Two recent studies led by the University of Bristol provide significant new hope in the fight against antibiotic resistance.

  • 23rd October 2017

Two recent studies
led by the University of Bristol provide significant new hope in the fight
against antibiotic resistance. By identifying what makes some bacteria
resistant to the most commonly prescribed antibiotics, and how this can be
reversed, the findings have demonstrated potentially life-saving consequences
and could help reverse the tide of antibiotic resistance.

Resistance to
antibiotics is becoming increasingly prevalent and threatens to undermine
healthcare systems across the globe. Antibiotics including penicillins,
cephalosporins and carbapenems are known as β-lactams and are the most commonly
prescribed worldwide.

In the first paper,
University of Bristol researchers defined the relative importance of two
mechanisms associated with β-lactam antibiotic resistance. In one, bacteria
restrict the entry of antibiotics into the cell; in the other, bacteria produce
an enzyme (a β-lactamase), which destroys any antibiotic that gets into the
cell.
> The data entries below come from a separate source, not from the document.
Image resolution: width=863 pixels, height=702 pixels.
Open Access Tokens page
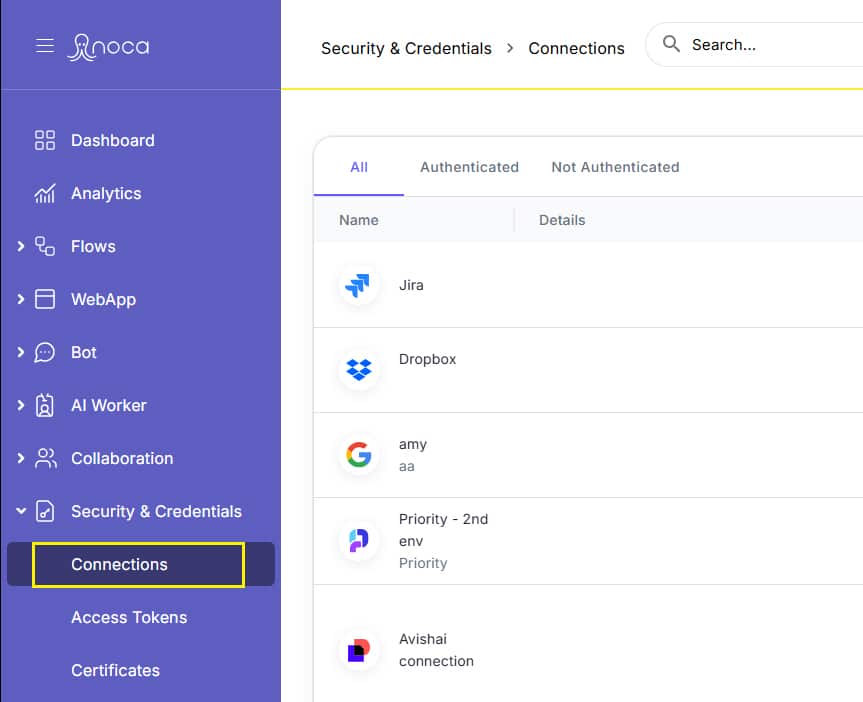point(129,617)
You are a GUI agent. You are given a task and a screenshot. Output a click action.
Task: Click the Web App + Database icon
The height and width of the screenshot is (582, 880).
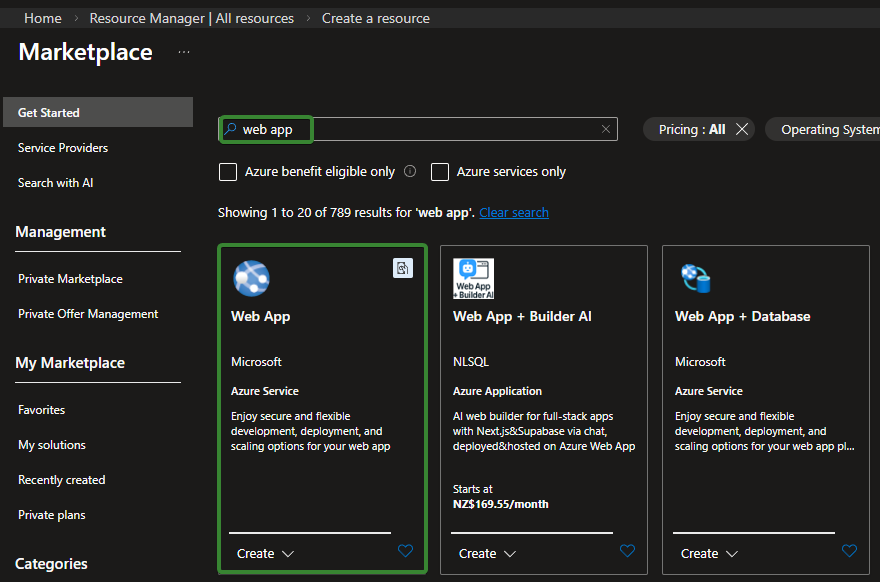[x=695, y=278]
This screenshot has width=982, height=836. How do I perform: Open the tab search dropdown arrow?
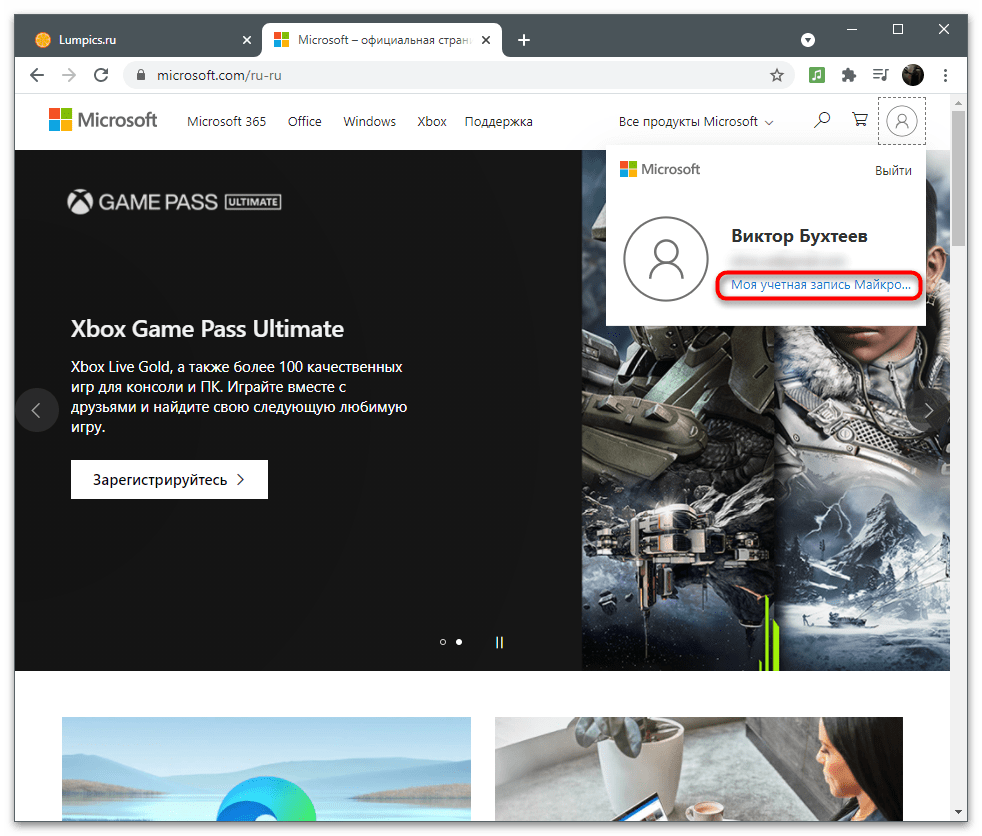808,40
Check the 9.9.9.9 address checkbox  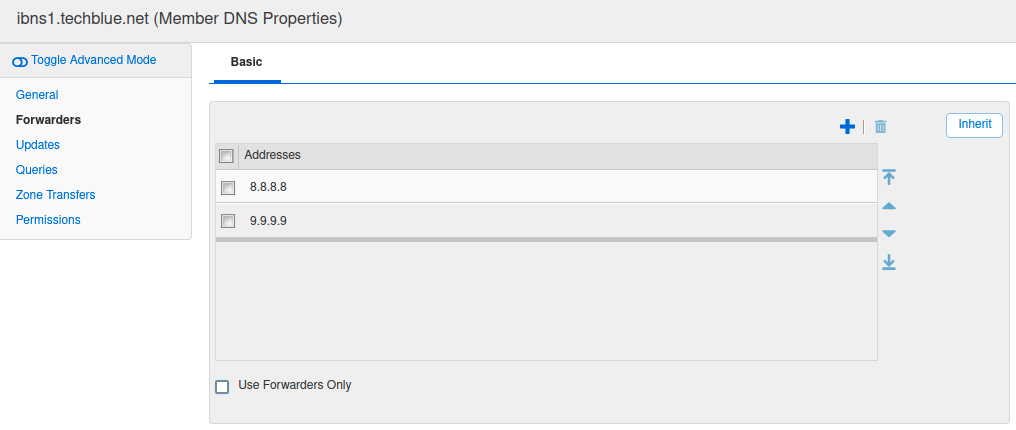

The latter was found to be the more important of the two mechanisms.
These findings imply that if chemicals could be developed to inhibit
β-lactamase enzymes, a significant proportion of antibiotic resistance could
successfully be reversed.

Building on these
findings, and working in partnership with chemists at the University of Oxford
and the University of Leeds, in the second paper, Bristol researchers studied
the effectiveness of two types of β-lactamase enzyme inhibitor in a bacterium
known to be highly resistant to common antibiotics.*

Using a variety of
approaches, the authors studied avibactam, an inhibitor that has recently been
introduced into clinical practice, and a “bicyclic boronate” inhibitor, which
was first reported by the Oxford/Leeds/Bristol team in 2016.

They found both
inhibitors failed to consistently protect the β-lactam antibiotic, ceftazidime,
from attack by the β-lactamase enzyme. However, when paired with a different
β-lactam antibiotic =, aztreonam, the inhibitors worked extremely well and
killed some of the most resistant bacteria ever seen in the clinic.

Dr Matthew Avison,
Reader in Molecular Bacteriology from the University of Bristol’s School of
Cellular & Molecular Medicine, and senior author for both studies said:

“Our bacteriology
research has further demonstrated that β-lactamases are the real “Achilles
heel” of antibiotic resistance in bacteria that kill thousands of people in the
UK every year.

“Structural/mechanistic
work on β-lactamase enzymes, including that led by my colleague Dr Jim Spencer,
is helping to drive the discovery of wave after wave of β-lactamase inhibitors,
including the potentially game-changing bicyclic boronate class, shown to be
effective in our research, and recently successful in phase one clinical
trials.

“Two β-lactamase
inhibitors have recently been licenced for clinical use: avibactam and
vaborbactam. Our work shows that avibactam might more successfully be deployed
with aztreonam instead of ceftazidime as its antibiotic partner. We are
delighted to see that this combination has entered clinical trials, and has
recently saved the life of a patient in the USA who was suffering from a
previously untreatable infection.”

“This is an
exciting time for researchers studying β-lactamase inhibitors. At the risk of
sounding like King Canute, it is the first time for a decade that there is some
genuine positivity about our ability to turn back the rising tide of β-lactam
antibiotic resistance.”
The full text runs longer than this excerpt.